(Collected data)
Content starts

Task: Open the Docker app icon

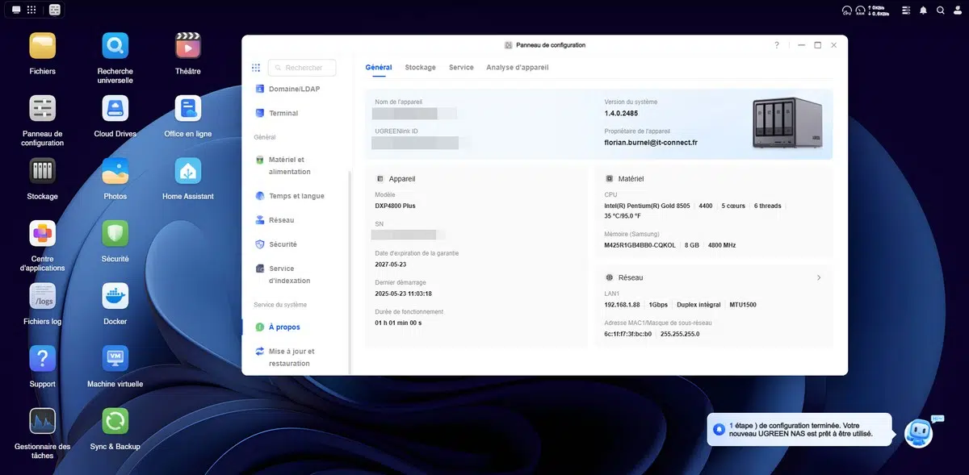Action: [115, 296]
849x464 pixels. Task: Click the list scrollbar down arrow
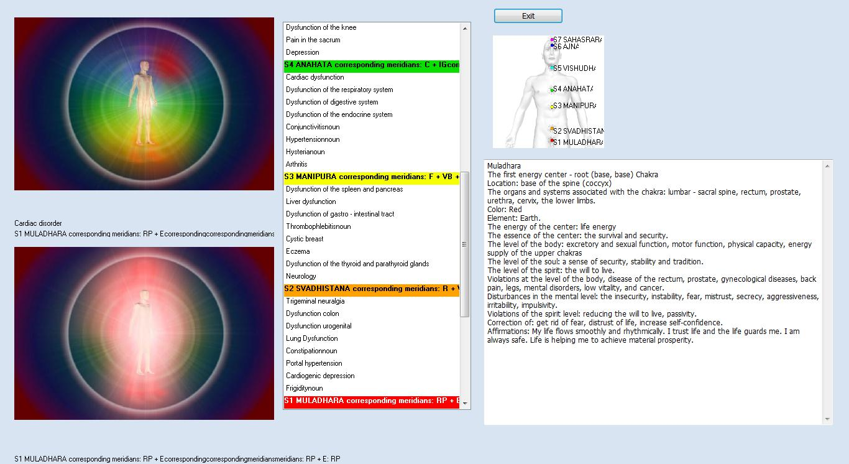coord(465,404)
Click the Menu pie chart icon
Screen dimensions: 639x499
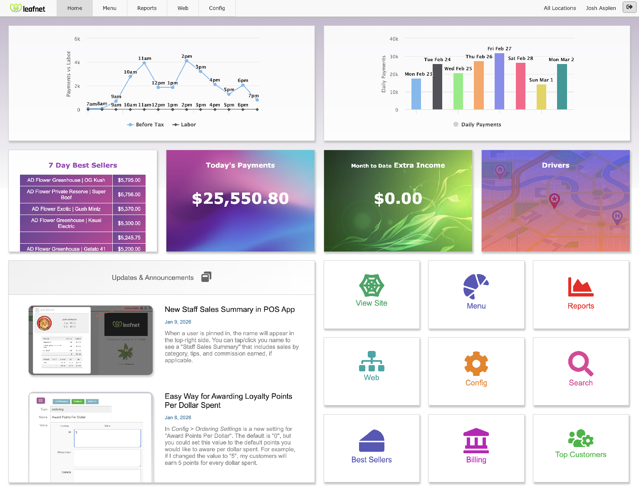[476, 286]
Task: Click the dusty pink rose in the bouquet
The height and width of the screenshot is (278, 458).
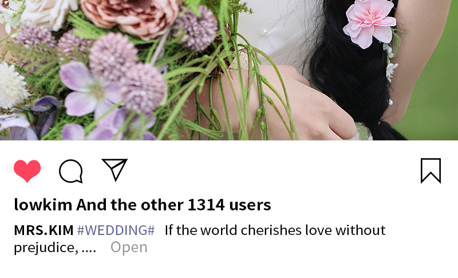Action: tap(129, 17)
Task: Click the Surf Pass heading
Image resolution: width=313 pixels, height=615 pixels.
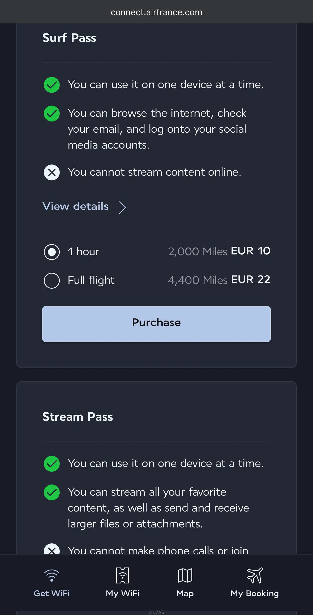Action: click(69, 38)
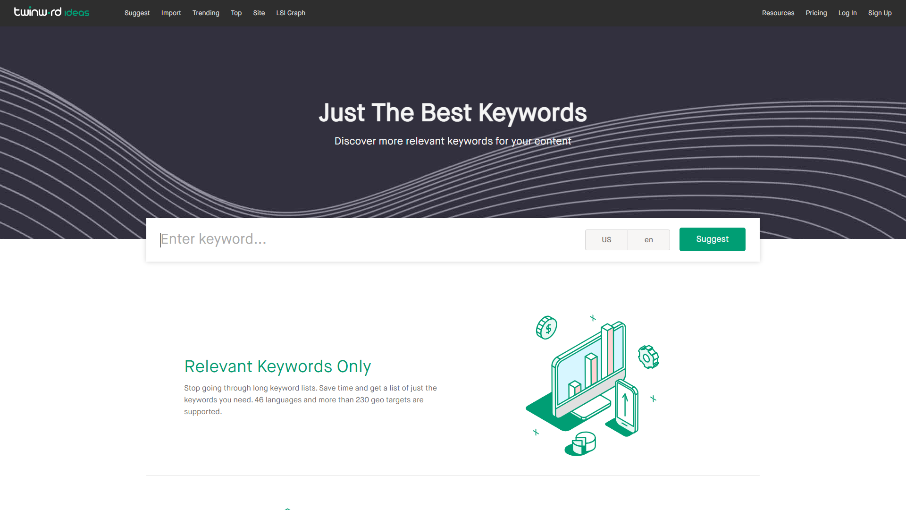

Content ends

[Task goal]: Only the lines from the one containing "Screen dimensions: 639x499" through the last line of the entries, both included, should be repeated exactly, and the pictures should be left out.

[Result of this task]:
Screen dimensions: 639x499
[476, 286]
Task: Click the dusty pink rose in the bouquet
The height and width of the screenshot is (278, 458).
Action: tap(129, 17)
Task: Click the Surf Pass heading
Image resolution: width=313 pixels, height=615 pixels.
Action: click(69, 38)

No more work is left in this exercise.